Excerpted passage:
This lesson is in the early stages of development (Alpha version)

Good Practices for Managing Projects in RStudio

Overview

Teaching: 20 min
Exercises: 10 min
Questions
  • What are good research project management practices?

  • What is an R Project file?

  • How do you start a new R Project or open an existing one?

  • How do you use version control to keep track of your work?

Objectives
  • Best practices for working on research projects involving data.

  • The purpose of using RStudio Projects (.Rproj files).

  • Using version control in RStudio.

  • Starting or continuing an R project.

Managing Research Projects

The ability to integrate code and narratives is a major advantage of Quarto and the RStudio environment, especially considering the scientific process is naturally incremental, and many projects start life as random notes, some code, then a manuscript, and eventually, everything ends up a bit mixed together. To complicate things further, we often work with other collaborators, lab members, graduate students, and faculty from the same or different institutions, which makes it that much more difficult to keep projects organized. When you throw data into the mix (sometimes huge amounts of it!), it’s integral to use best practices to maintain the integrity of your analysis and to be able to publish high-quality and reproducible research. Quarto is a powerful tool that can’t be fully utilized unless your project documents, scripts and other files are well-organized. So, let’s take a look at RStudio’s features for managing projects and discuss some of the best practices when working with data and collaborators.

Research Project Stress Points

We often have organizational or logistical stress points in our research that may become breaking points, especially when it comes to working with collaborators, returning to a project after a hiatus, or dealing with data and scripts. Let’s discuss three of those common stress points:

Discussion

To what extent do these stress points affect your research projects? Are there additional issues that you’ve encountered that slow down or derail your work due to issues with project management?

Discussion: Antidotes

What are some practices you implement to keep your project materials organized?

Antidotes

A good project layout will ultimately make your life easier:

We’ll discuss three aspects of project management and then implement those practices for the remainder of this workshop in the RStudio environment.

  1. File/Folder Organization
  2. Storage & Sharing
  3. Using Version Control

Then, we’ll get started on our project!

Data excerpt:

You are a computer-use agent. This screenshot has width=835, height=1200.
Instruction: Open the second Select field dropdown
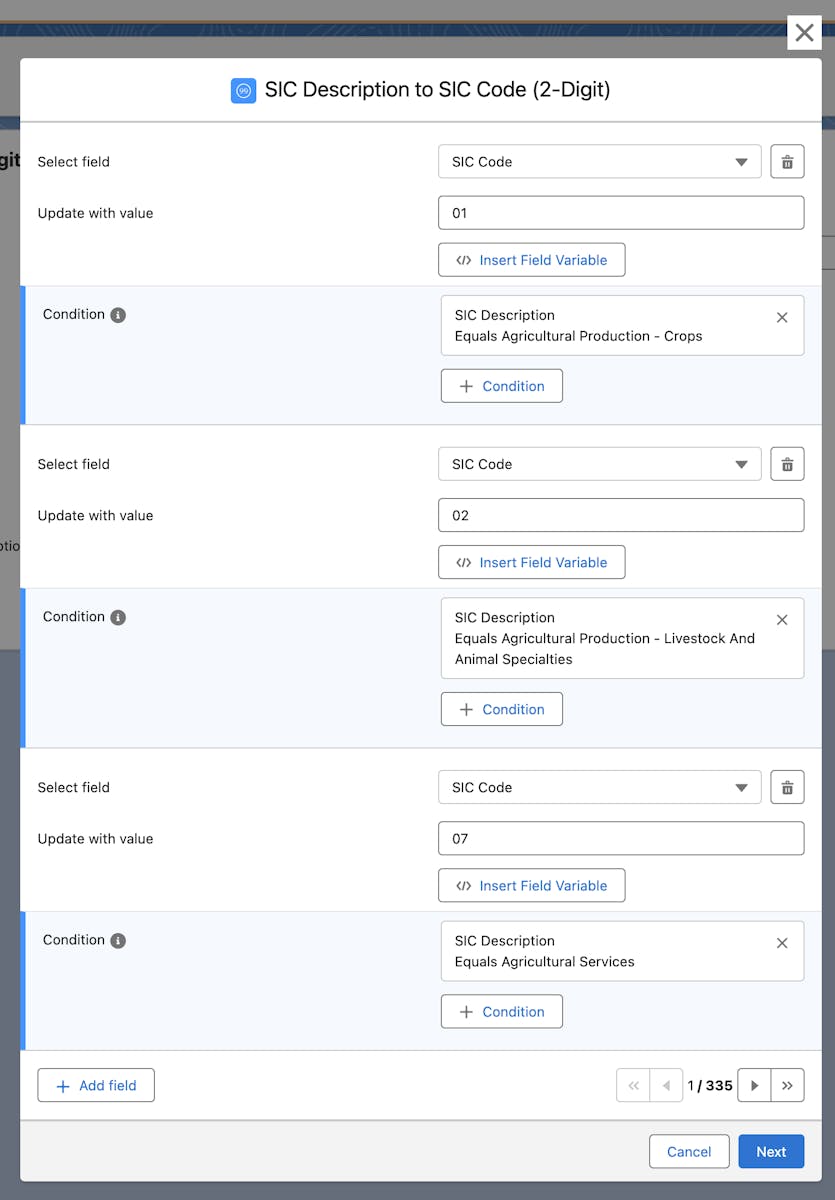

Task A:
Condense the paragraph in the RStudio project-management lesson that begins "The ability to integrate code and narratives" into a short bulleted list that keeps its main facts.
Task B:
Carry on the RStudio project-management lesson, starting right after its final line.
The data is not needed here.

Task output A:
- Combining code and narrative is a major advantage of Quarto and RStudio, because research grows incrementally and notes, code and manuscripts tend to get mixed together.
- Working with collaborators, lab members, graduate students and faculty, at the same or other institutions, makes organization harder.
- Data, sometimes in huge amounts, makes best practices essential for keeping the analysis intact and the research reproducible and publishable.
- Quarto can't be used to its full potential unless documents, scripts and other files are well organized.
- The lesson will cover RStudio's project-management features and best practices for working with data and collaborators.

Task output B:
Project File/Folder Organization

Important principles:

Although there is no “best” way to lay out a project, there are some general principles to adhere to that will make project management easier:

Practice good file-organization

Good Enough Practices for Scientific Computing gives the following recommendations for project organization:

  1. Put each project in its own directory named after the project.
  2. Put text documents associated with the project in the doc directory.
  3. Put raw data and metadata in the data directory and files generated during cleanup and analysis in a results directory.
  4. Put the source for the project’s scripts and programs in the src directory, and programs brought in from elsewhere or compiled locally in the bin directory.
  5. Name all files to reflect their content or function.
  6. Additionally, we’d recommend including README, LICENSE, and CITATION files!

For the project we’re working on today, we used the following setup for folders and files:

directory tree

Challenge 1: Take a few minutes to look through the workshop project files

Please take some time to look through the project files. Either the screenshot above or you may browse the files on GitHub at <https://github.com/UCSBCarpentry/Quarto-Project-Example>. What do each of the directories (folders) contain? What is their purpose?

See the solution drop-down for an explanation of each directory’s contents.

Solution:

  • code: contains the scripts that generate the plots and analysis (found in output/)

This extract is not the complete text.